Le problème c'est que plus Amélie insiste sur le fait qu'elle soit sortie de la cuisse de Jupiter, et moins elle est crédible aux yeux du lecteur. Ce qui impacte en définitive la qualité et la véracité du roman tout entier. Car comment s'identifier à une affabulatrice puérile et antipathique ? Et surtout comment s'attacher à un récit qui a toutes les allures d'un one-woman-show ?
« Mon exploit ne serait jamais qu'un mythe personnel. » p.127
La mégalomanie Amélie nous prévient dès le début du roman :
[...] les toits lourds de tuiles en accolade et l'air immobilisé par le gel me disaient qu'ils m'avaient attendue, que je leur avais manqué, que l'ordre du monde se trouvait restauré par mon retour et que mon règne durerait dix mille ans. J'ai toujours eu le lyrisme mégalomane.(pp.31-32)
Et effectivement, en termes de mégalomanie, nous allons être servis ! Si celle-ci est initialement désamorcée par une pointe d'humour :
Que Tokyo s'abrite de l'onde de choc: on allait voir ce qu'on allait voir. Je me jetai sur le papier vierge avec la conviction que la terre en tremblerait. Curieusement, il n'y eut pas de séisme.(p.62)
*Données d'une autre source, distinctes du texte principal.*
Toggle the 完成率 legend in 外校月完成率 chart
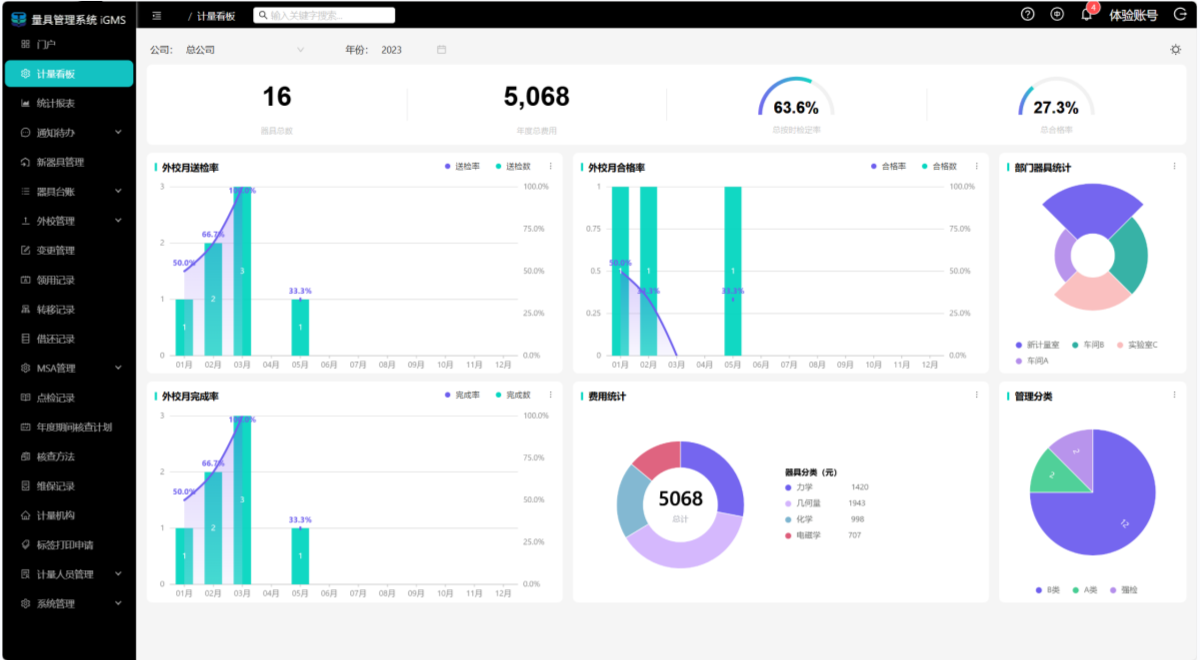Viewport: 1200px width, 660px height. point(461,395)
Plus on avance dans le livre et plus ce comique de caractère finit par s'essoufler. À l'approche de la centième page, où la moitié d'un chapitre est consacré à l'auto-éloge d'Amélie concernant ses capacités culturelles et linguistiques, le procédé commence à crever les yeux :
Mes progrès en japonais m'épataient [...] personne d'autre qu'un Nippon n'emploierait tournure si aristocratique (p.96)
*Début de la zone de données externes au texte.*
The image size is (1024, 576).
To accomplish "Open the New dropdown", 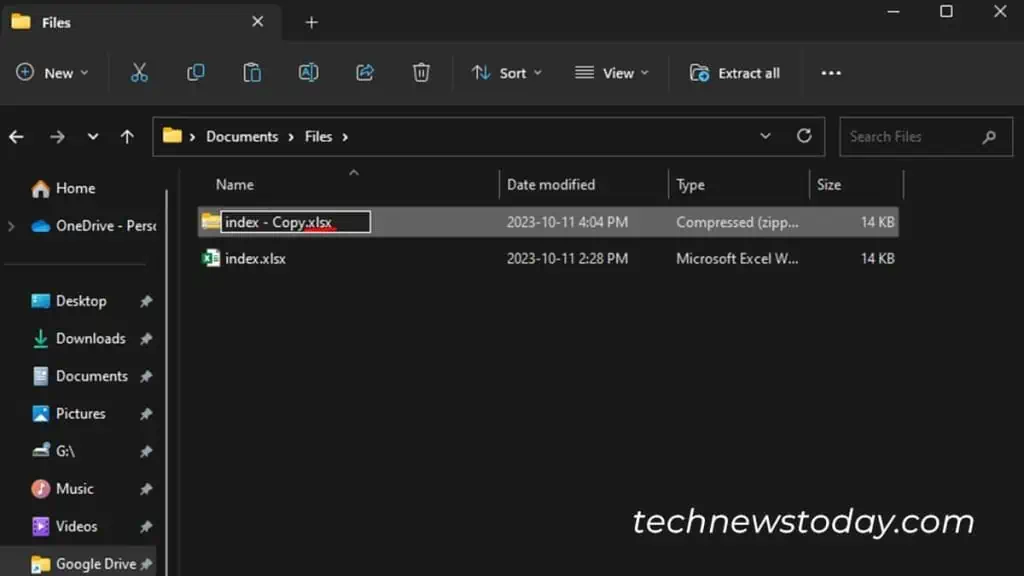I will pos(52,72).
Il m'arriva maintes fois de parvenir à exprimer dans cette langue des idées si sophistiquées que mon interlocuteur, croyant avoir affaire à une agrégée en nipponologie, me répondait des propos d'une élévation comparable.(p.98)
Par le passé, j'avais appris l'anglais, le néerlandais, l'allemand et l'italien. [...] Par ailleurs, j'ai vécu en Chine, au Bangladesh, etc. Il y a donc, dans mon cas, une véritable exception japonaise que je suis tentée d'expliquer par le destin : c'était un pays où la passivité me serait impensable.(pp.98-99)
J'ai d'ailleurs vécu au Bangladesh(p.107)
On ne dira jamais assez combien je me suis dévouée pour la langue française.(p.105)
Mais le sommet de la suffisance est atteint au chapitre suivant avec l'ascension du mont Fuji et l'épisode de Zarathoustra. Accrochez-vous...
Au-delà de mille cinq cents mètres, je disparais. Mon corps se transforme en pure énergie et le temps qu'on se demande où je suis, mes jambes m'ont emportée si loin que je suis devenu invisible. D'autres ont cette propriété, mais je ne connais personne chez qui ce soit aussi insoupçonnable, car, de près ou de loin, je ne ressemble pas à Zarathoustra. Or, c'est ce que je deviens. Une force surhumaine s'empare de moi et je monte en ligne droite vers le soleil. Ma tête résonne d'hymnes non pas olympiques, mais olympiens. Hercule est mon petit cousin souffreteux. Et encore là, je parle de la branche grecque de la famille. Nous, les mazdéens, c'est quand même autre chose. Être Zarathoustra, c'est avoir à la place des pieds des dieux qui mangent la montagne et la transforment en ciel, c'est avoir à la place des genoux des catapultes dont le reste du corps est le projectile. C'est avoir à la place du ventre un tambour de guerre et à la place du cœur la percussion du triomphe, c'est avoir la tête habitée d'une joie si effrayante qu'il faut une force surhumaine pour la supporter, c'est posséder toutes les puissances du monde pour ce seul motif qu'on les a convoquées et qu'on peut les contenir dans son sang, c'est ne plus toucher terre pour cause de dialogue rapproché avec le soleil. p.117-118
Un culte de soi-même qui continue à parader dans les pages qui suivent :
[Je] passai mon insomnie à grelotter d'idées tellement plus grandes que moi.(p.124)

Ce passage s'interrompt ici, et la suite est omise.